K-Nearest Neighbors (KNN)

Topic 1: What is K-Nearest Neighbors?

K-Nearest Neighbors (KNN) is one of the simplest and most intuitive machine learning algorithms. It's a "lazy learner," which means it doesn't "learn" a complex model during training. Instead, it just memorizes the entire training dataset.

When it's time to predict, KNN looks at the new, unknown data point and finds its "K" closest neighbors from the training set. The prediction is then made by a simple vote (for classification) or average (for regression).

Analogy: Moving to a New Neighborhood

Imagine you want to predict the political party of a new person in town. You don't know anything about them except their address.

1. You decide to check their K=5 closest neighbors.
2. You find that 3 of the neighbors are "Party A" and 2 are "Party B".
3. By a majority vote, you predict the new person is most likely "Party A".

That's it. That is how KNN classification works. If you were predicting their income (regression), you would just average the incomes of the 5 closest neighbors.

Topic 2: The "K" in KNN (Bias vs. Variance)

The "K" (the number of neighbors to check) is the most important parameter you must choose. It controls the Bias-Variance Trade-off.

Small K (e.g., K=1)

• High Variance, Low Bias: The model is very flexible and sensitive to noise. If the single closest neighbor is an outlier or a mislabeled point, your prediction will be wrong. This is overfitting.
• The decision boundary will be very jagged and complex.

Large K (e.g., K=100)

• Low Variance, High Bias: The model is very smooth and stable, but it might ignore local patterns. If you check 100 neighbors, you're basically just predicting the majority class of the whole dataset. This is underfitting.
• The decision boundary will be very smooth.

How to find the best K?

You find the best K by testing many different values and seeing which one gives the highest accuracy on your test data. A common method is to plot K vs. Accuracy and look for the "elbow" or the highest point.

Topic 3: The Critical Step: Feature Scaling

KNN is based entirely on distance (usually Euclidean distance).
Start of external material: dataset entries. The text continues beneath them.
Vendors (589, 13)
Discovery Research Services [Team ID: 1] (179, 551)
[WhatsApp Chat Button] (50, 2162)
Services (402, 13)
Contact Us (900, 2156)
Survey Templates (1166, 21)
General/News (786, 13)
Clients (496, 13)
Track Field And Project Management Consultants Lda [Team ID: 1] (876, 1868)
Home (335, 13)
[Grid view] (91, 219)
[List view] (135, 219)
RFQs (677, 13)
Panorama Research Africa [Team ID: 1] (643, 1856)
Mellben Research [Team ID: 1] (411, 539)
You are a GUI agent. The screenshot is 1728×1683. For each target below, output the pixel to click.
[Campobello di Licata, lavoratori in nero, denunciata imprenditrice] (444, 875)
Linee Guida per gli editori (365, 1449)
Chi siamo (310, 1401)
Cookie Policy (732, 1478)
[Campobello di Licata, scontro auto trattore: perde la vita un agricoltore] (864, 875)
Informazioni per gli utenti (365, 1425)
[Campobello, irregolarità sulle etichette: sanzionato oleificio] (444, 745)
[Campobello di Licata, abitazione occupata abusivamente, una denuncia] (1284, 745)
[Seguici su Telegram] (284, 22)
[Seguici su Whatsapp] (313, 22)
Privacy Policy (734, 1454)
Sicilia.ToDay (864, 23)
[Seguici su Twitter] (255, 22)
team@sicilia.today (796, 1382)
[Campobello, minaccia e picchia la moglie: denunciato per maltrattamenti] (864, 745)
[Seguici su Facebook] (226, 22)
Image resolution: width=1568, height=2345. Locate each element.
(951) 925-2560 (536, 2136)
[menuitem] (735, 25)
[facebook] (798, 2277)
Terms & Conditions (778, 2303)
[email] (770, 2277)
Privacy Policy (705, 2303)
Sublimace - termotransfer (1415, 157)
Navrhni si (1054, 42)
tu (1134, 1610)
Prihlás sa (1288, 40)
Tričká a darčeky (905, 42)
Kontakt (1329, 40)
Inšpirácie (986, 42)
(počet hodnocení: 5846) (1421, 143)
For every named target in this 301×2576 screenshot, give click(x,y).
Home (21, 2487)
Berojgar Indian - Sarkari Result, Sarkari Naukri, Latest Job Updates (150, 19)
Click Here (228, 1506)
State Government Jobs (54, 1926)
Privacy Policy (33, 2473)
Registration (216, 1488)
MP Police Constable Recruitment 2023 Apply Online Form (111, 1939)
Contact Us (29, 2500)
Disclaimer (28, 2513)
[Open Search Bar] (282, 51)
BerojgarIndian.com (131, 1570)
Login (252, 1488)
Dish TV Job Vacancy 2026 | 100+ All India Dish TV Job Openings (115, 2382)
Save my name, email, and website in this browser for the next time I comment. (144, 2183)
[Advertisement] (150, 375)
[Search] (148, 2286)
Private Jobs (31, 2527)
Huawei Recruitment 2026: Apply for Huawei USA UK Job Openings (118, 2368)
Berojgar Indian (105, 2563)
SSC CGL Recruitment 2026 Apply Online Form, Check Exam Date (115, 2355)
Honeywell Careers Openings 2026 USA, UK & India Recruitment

This means it is extremely sensitive to the scale of your features. If you do not scale your data, KNN will fail.

from sklearn.preprocessing import StandardScaler
from sklearn.neighbors import KNeighborsClassifier

# 1. Create the scaler
scaler = StandardScaler()

# 2. Fit the scaler ONLY on the training data
X_train_scaled = scaler.fit_transform(X_train)

# 3. Transform the test data (do NOT fit again)
X_test_scaled = scaler.transform(X_test)

# 4. Now, train your model on the SCALED data
model = KNeighborsClassifier(n_neighbors=5)
model.fit(X_train_scaled, y_train)

# 5. Make predictions on the SCALED test data
preds = model.predict(X_test_scaled)

Topic 4: Pros and Cons of KNN

Pros

• Simple & Intuitive: Easy to understand and explain to non-technical stakeholders.
• No "Training" Time: It's a "lazy learner." The fit method just loads the data into memory, which is instant.
• Flexible: Can be easily used for classification, regression, and finding similar items (like a recommendation engine).

Cons

• Slow Prediction Time: For every single prediction, it must calculate the distance to every single point in the training set. This is terrible for large datasets.
• Curse of Dimensionality: Does not work well with many features (high dimensions). Distances become less meaningful in high-dimensional space.
• Requires Scaling: As explained, it's mandatory to scale your features.
• Sensitive to Outliers: A few outliers can "pull" the decision boundary and lead to incorrect predictions.